Jn 14,15-21: «Yo le pediré al Padre que os dé otro Defensor»
II. APUNTE BÍBLICO-LITÚRGICO
Ahora es aceptado incluso por quienes no habían sido
admitidos por Israel. El Espíritu sólo se da, según San Lucas, a quienes
están en comunión con los Doce.
Todo el discurso de la última Cena respira en Juan un
clima de intimidad personal, propio de quien abre el corazón a sus
amigos. En el versículo 15, pone Juan el amor como condición para
cumplir con los preceptos: «Si me amáis, guardaréis mis mandamientos»; y
en el versículo 21, exactamente al revés: «El que acepta mis
mandamientos y los guarda, ese me ama». Lo verdaderamente cristiano es
la anulación de fronteras entre lo personal y lo preceptivo «Ama y haz
lo que quieras».
El amor no es condición para el decreto. La obediencia «guarda», «observa», «cumple»: el amor cristiano se hace actitud, seguimiento. La adhesión no suele hacer distinciones entre quien manda o lo que se manda. Ni es tampoco obediencia ciega, porque es fruto de la madurez y de la convicción.
III. SITUACIÓN HUMANA
Hay importantes sectores de la sociedad que creen que las leyes oprimen, quitan libertad, que destruyen la creatividad humana. Se convierten así en algo insoportable, de lo que hay que liberarse cuanto antes. Los que creen en la ley como cauce de convivencia la cumplen sin agobios, sin conciencia gregaria, con la seguridad del bien común que de ese cumplimiento se sigue.
IV. LA FE DE LA IGLESIA
La fe
– Promesa del Espíritu Santo: "Por fin llega la Hora de Jesús: Jesús
entrega su espíritu en las manos del Padre en el momento en que por su
Muerte es vencedor de la muerte, de modo que, «resucitado de los muertos
por la Gloria del Padre» (Rm 6,4), enseguida da a sus discípulos el
Espíritu Santo dirigiendo sobre ellos su aliento. A partir de esta hora,
la misión de Cristo y del Espíritu se convierte en la misión de la
Iglesia: «Como el Padre me envió, también yo os envío»" (730; cf 729).

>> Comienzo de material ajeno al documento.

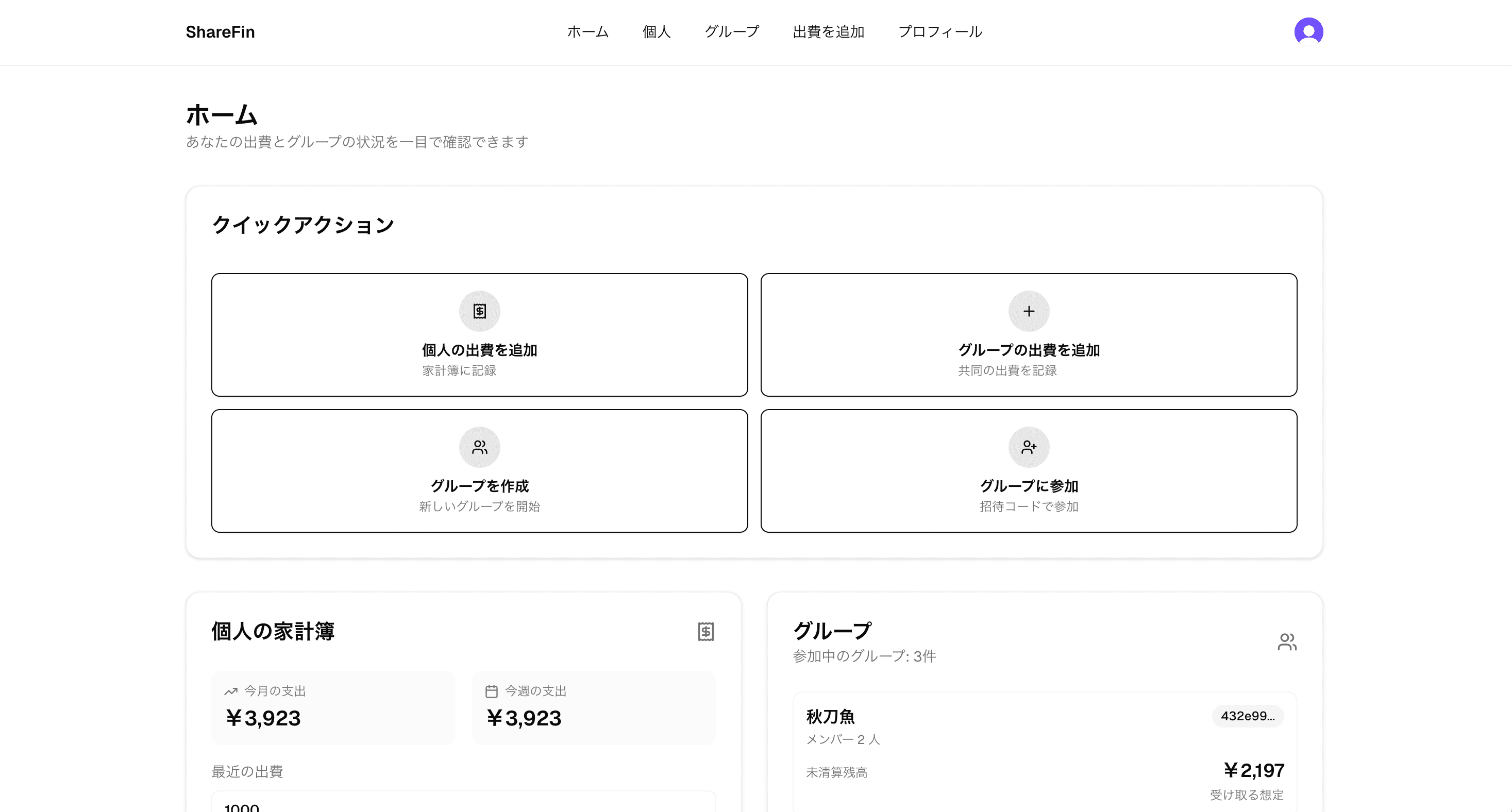Select the 個人の出費を追加 quick action
The image size is (1512, 812).
point(479,334)
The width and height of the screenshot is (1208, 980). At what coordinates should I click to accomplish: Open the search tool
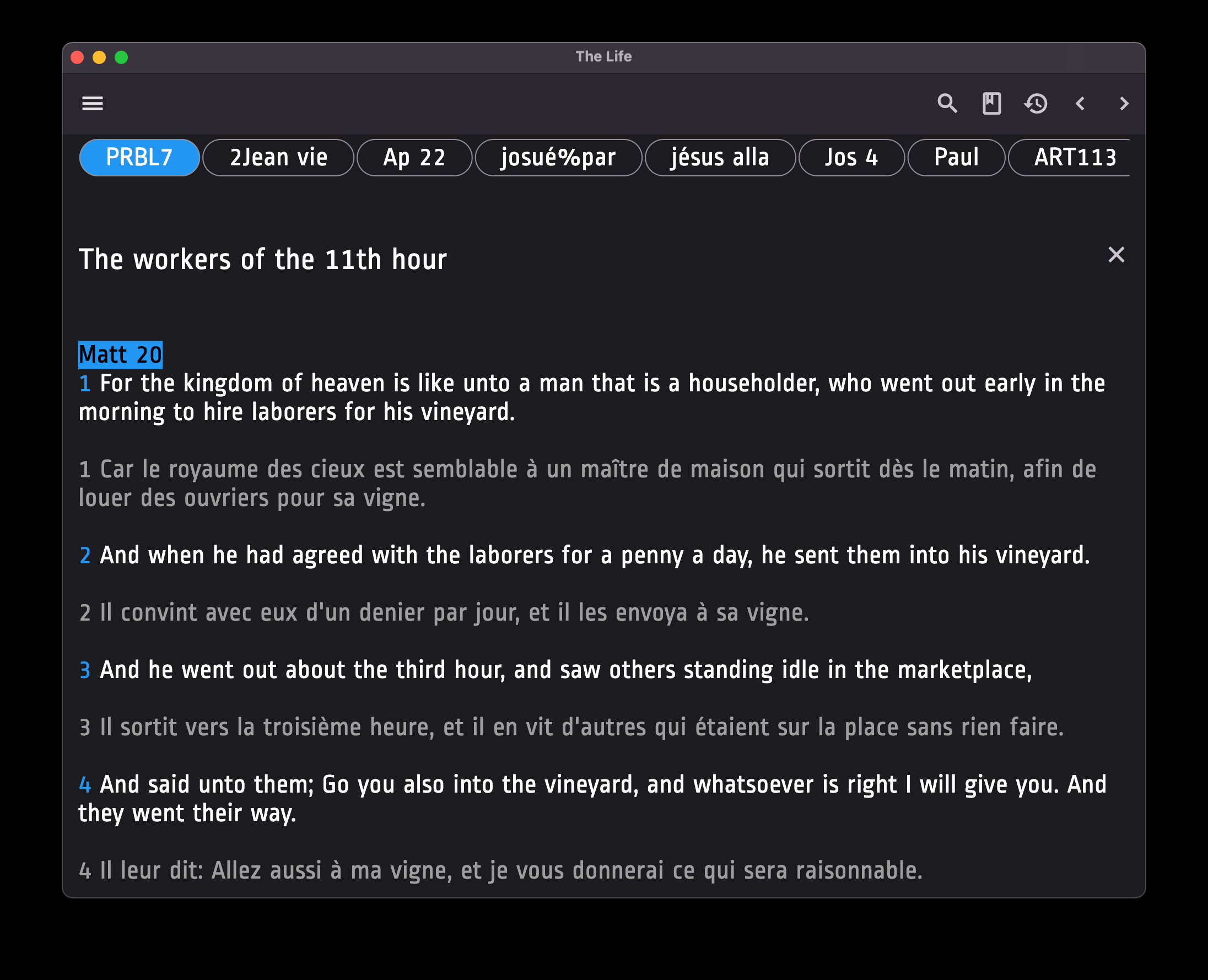pos(947,104)
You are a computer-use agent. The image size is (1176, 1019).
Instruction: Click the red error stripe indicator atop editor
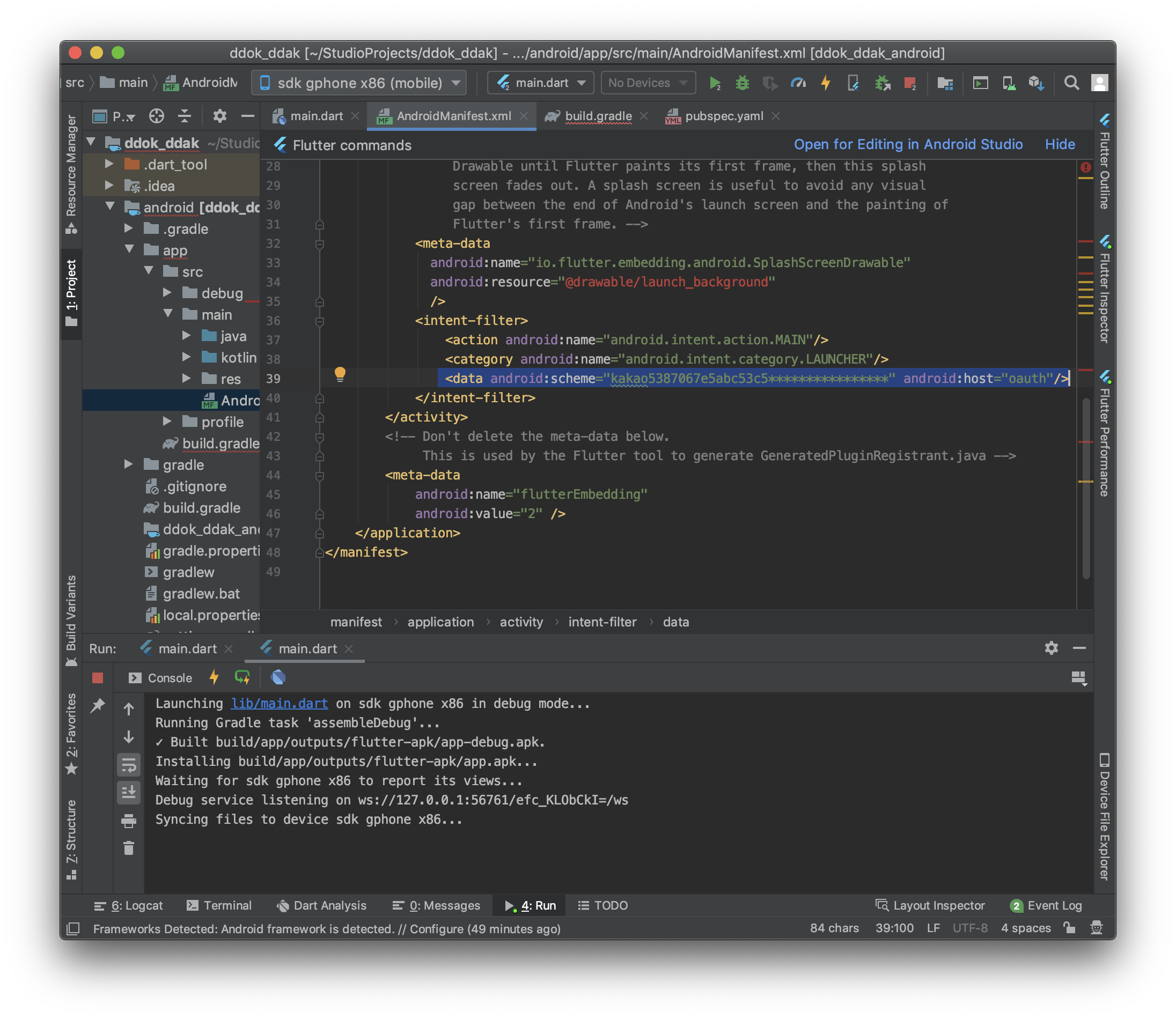tap(1085, 167)
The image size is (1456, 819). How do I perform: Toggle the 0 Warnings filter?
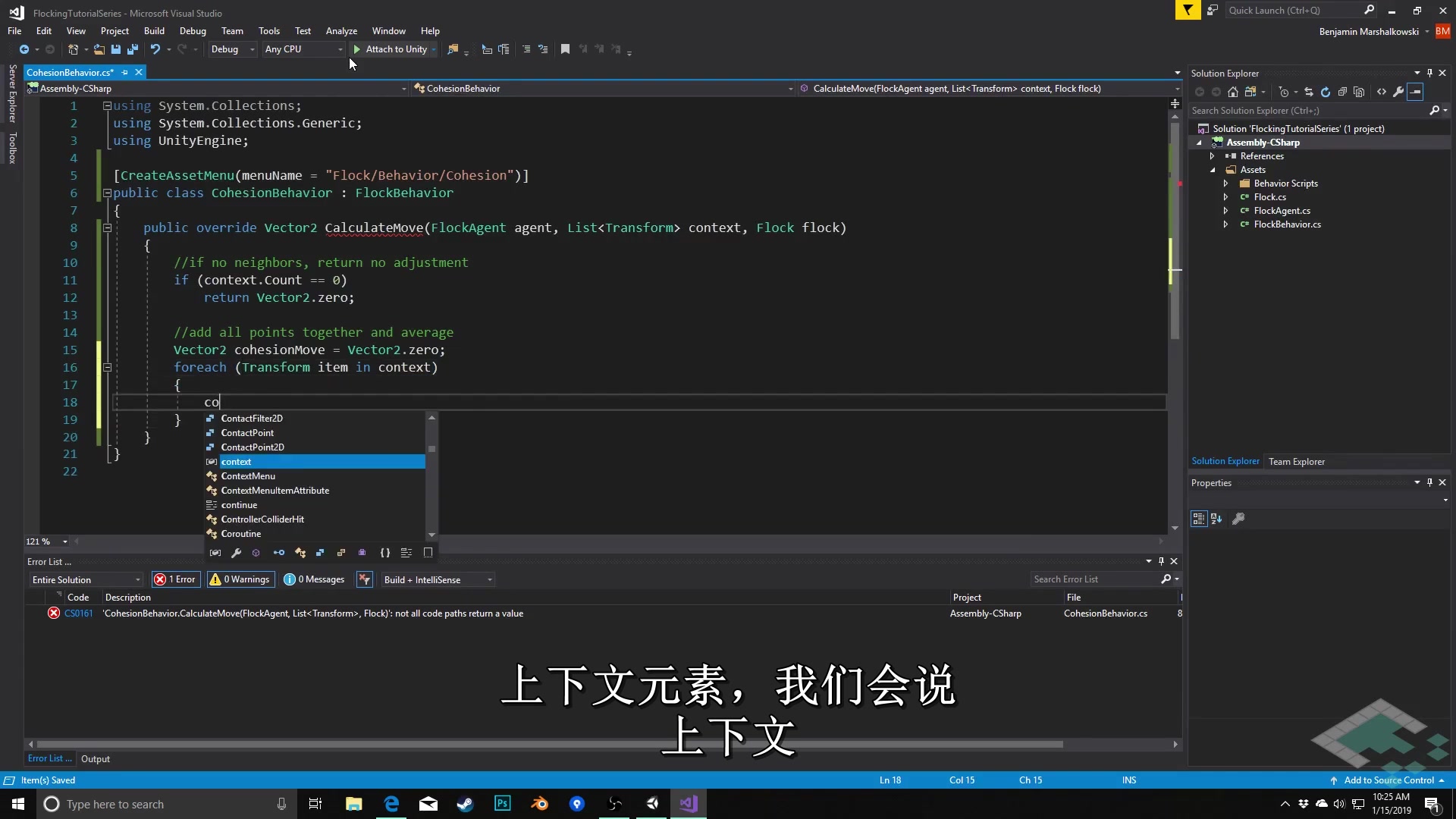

– La misión del Espíritu Santo en la Liturgia de la Iglesia: 1112.
La respuesta
– El Espíritu Santo, el principio de la vida de la Iglesia: "El Espíritu
Santo es «el principio de toda acción vital y verdaderamente saludable
en todas las partes del cuerpo». Actúa de múltiples maneras en la
edificación de todo el Cuerpo en la caridad: por la Palabra de Dios,
«que tiene el poder de construir el edificio» (Hch 20,32), por el
Bautismo mediante el cual forma el Cuerpo de Cristo, por los sacramentos
que hacen crecer y curan a los miembros de Cristo; por «la gracia
concedida a los apóstoles» que «entre estos dones destaca», por las
virtudes que hacen obrar según el bien, y por las múltiples gracias
especiales [llamadas «carismas»] mediante las cuales los fieles quedan
«preparados y dispuestos a asumir diversas tareas o ministerios que
contribuyen a renovar y construir más y más la Iglesia»" (798).